For Immediate Release:
Date: August 19, 2020
Contact: Priya Purandare, Executive Director
WASHINGTON, DC — The Coalition of Bar Associations of Color (CBAC) issued the following statement in response to several proposals calling for alternatives to the traditional in-person bar examination used to license new attorneys as a direct response to the ongoing challenges presented by the COVID-19 pandemic:
The COVID-19 pandemic has presented extraordinary challenges to just about every aspect of how we conduct our lives. As lawyers, it is our duty to meet these extraordinary circumstances with grace and swiftness, and to adapt as necessary to ensure continued access to justice and protection of the rule of law. In this spirit, the Coalition of Bar Associations of Color supports ABA Resolution 10G strongly urging all state bars to cancel in-person or potentially vulnerable online administrations of the bar exam and consider adopting alternative methods of licensing new attorneys until a safe and secure method of administering a bar exam is available. This will protect the future of the legal profession and ultimately, our society.
Protection of the public in the administration of justice should remain the top priority of state bars. However, during the ongoing pandemic, traditional methods of testing, like large in-person exams, pose tremendous health risks to test takers and those around them and in many instances would violate government-issued restrictions to large gatherings.
Although we commend the states that opted to cancel in-person examinations in favor of online proctored exams, this method has met significant challenges in its administration. These challenges have included fairness, privacy, and technology concerns with the most recent example being the Florida bar. In Florida, bar examinees were informed of the cancellation of the online exam two days before its scheduled date due to numerous issues with the online proctoring system. No official new date or method of testing has been offered. The Michigan online bar exam system crashed during the examination. The State of Indiana encountered similar technology issues when the program was being tested, and they changed to an open book exam allowing answers to be emailed. The current infrastructure for online testing, which presents significant security concerns and glitches, is simply not workable for an exam of this magnitude and import.
As leaders of the Bar Associations of Color we are particularly concerned with the disparate impact that COVID-19 has had on communities of color and more specifically bar examinees of color. As noted in the report accompanying ABA Resolution 10G on this issue, a recent survey showed “a majority of bar applicants do not believe they have reliable internet access, and that white applicants are about 71 percent more likely to have such access when compared to black applicants.” The same survey noted that the majority of bar examinees “do not have access to a quiet space to take a remote bar examination, with white applicants again being substantially more likely to have access to a quiet place than an applicant of color.” People of color and non-traditional students, who have already faced and conquered institutional challenges to complete their legal education, will face additional barriers in the event of additional delays.

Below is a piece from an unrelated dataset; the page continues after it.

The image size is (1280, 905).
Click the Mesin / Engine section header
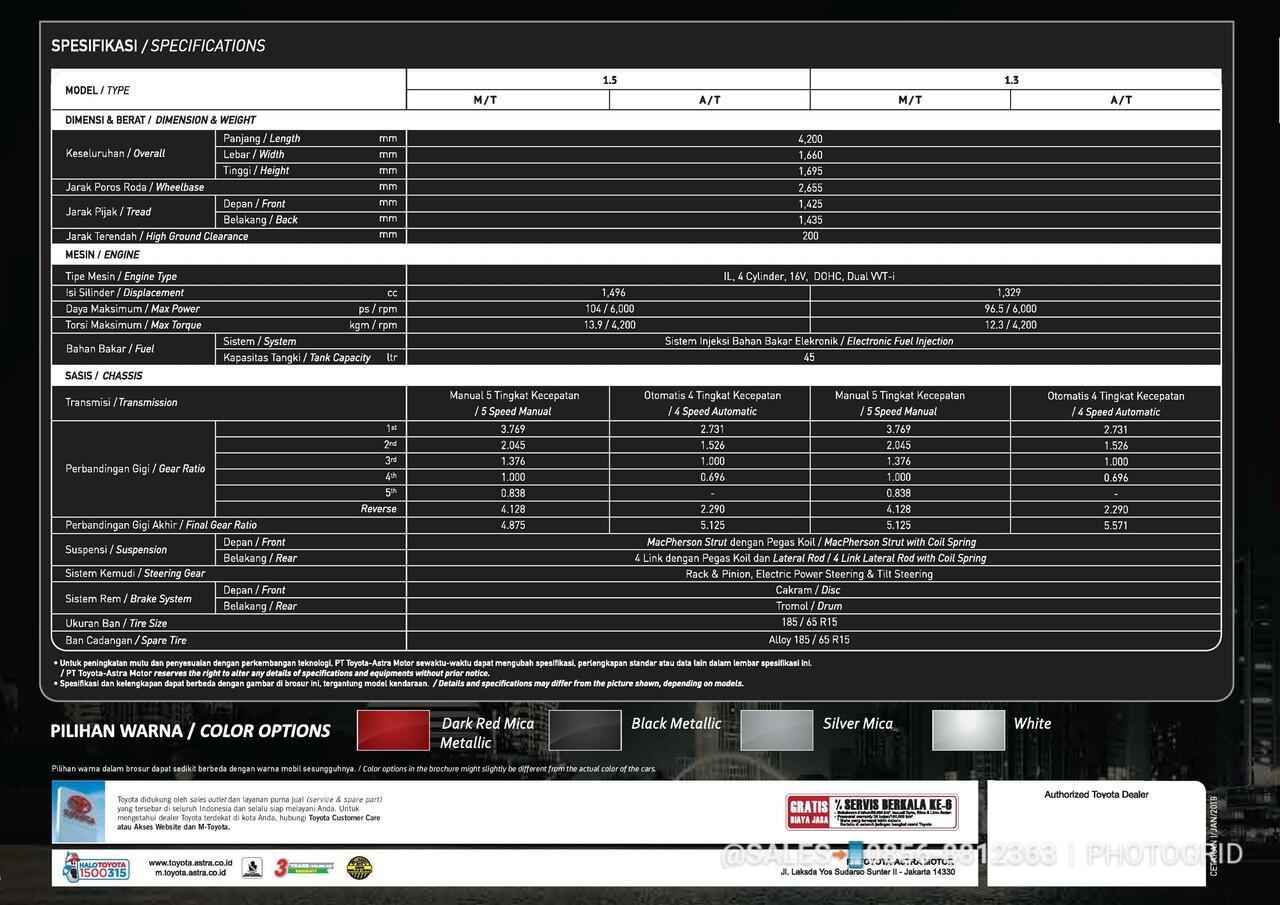(102, 255)
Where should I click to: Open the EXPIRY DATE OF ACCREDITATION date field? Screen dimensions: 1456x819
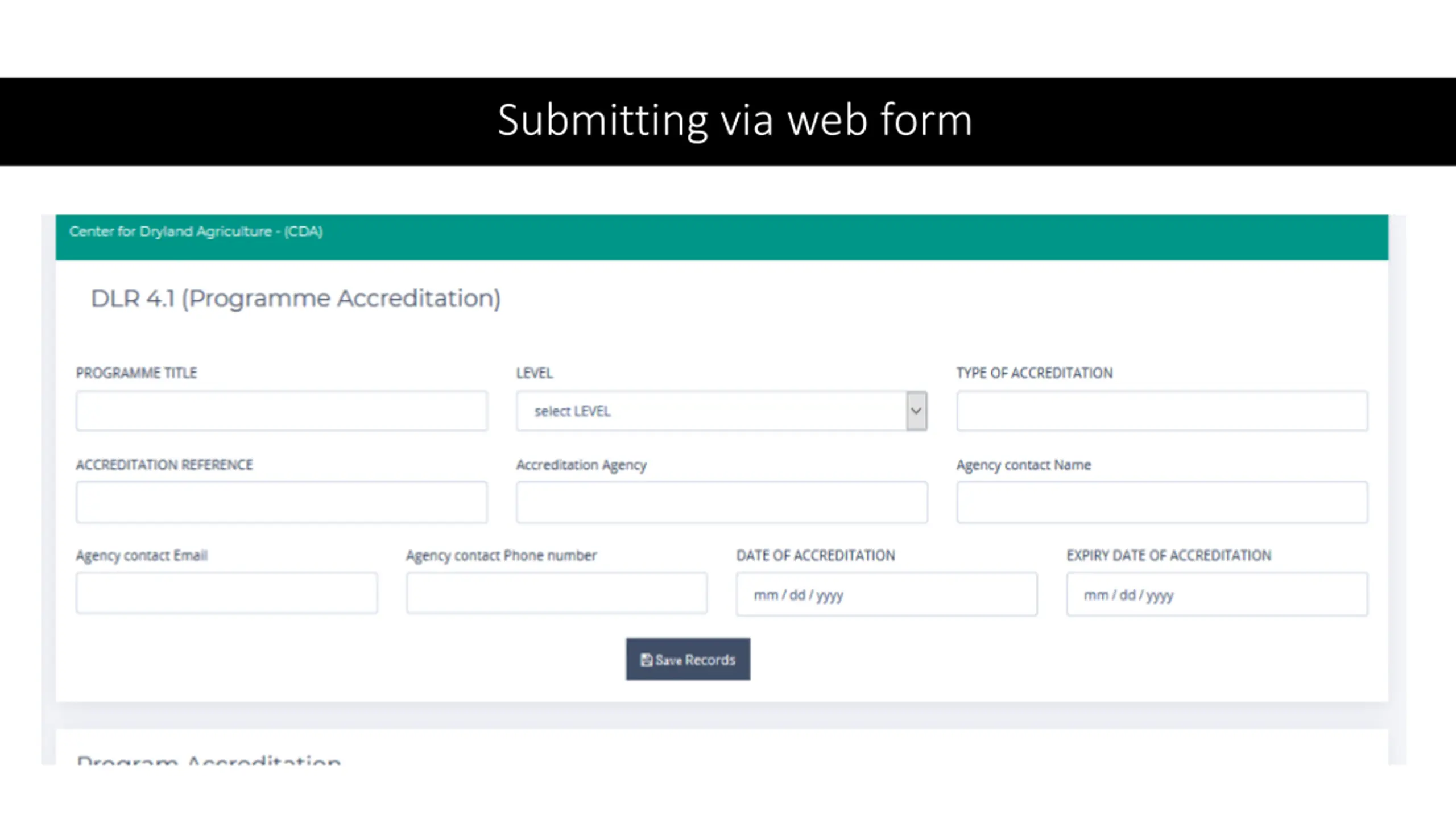pos(1217,594)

Further delays in licensing attorneys are unfair, placing the careers of thousands of attorneys in limbo. Instead, flexibility from state bars is of paramount importance. Adopting alternatives like open book examinations, extended CLE, a diploma privilege, or a Certified Legal Intern program that leads to a provisional license and then to full licensing within 3-6 months, is the most efficient way to adequately safeguard the futures of all bar examinees and the legal profession as a whole.
Additionally, the delays in testing have further exacerbated the stressful circumstances experienced by bar examinees. Graduates have been preparing since May for one of the most important examinations of their careers. To do so, they have sacrificed their income and time for an extended period. Many are facing severe financial difficulties, have no health insurance, and they are competing for jobs in one of toughest job markets in years. Further delays in licensing will disrupt employment plans and leave thousands of graduates with no way of supporting themselves or their families in a moment of global crisis.
Bar examinees have demonstrated their ardent commitment to the legal profession through their resiliency in the last months. The protection of the public in the administration of justice should be extended to bar examinees by decisive action from the state bars that they will serve in their long and successful careers. We call on state bars to consider the options set forth in ABA Resolution 10G that are most protective of bar examinees, their careers, their families, and the legal profession. Options include but are not limited to allowing diploma privileges, administration of remote open book examinations, and creation or expansion of certified legal intern programs leading directly to licensure, a form of diploma privilege.
The Coalition of Bar Associations of Color (CBAC) was established in 1992 and is comprised of the Hispanic National Bar Association (HNBA), the National Asian Pacific American Bar Association (NAPABA), the National Bar Association (NBA), and the National Native American Bar Association (NNABA).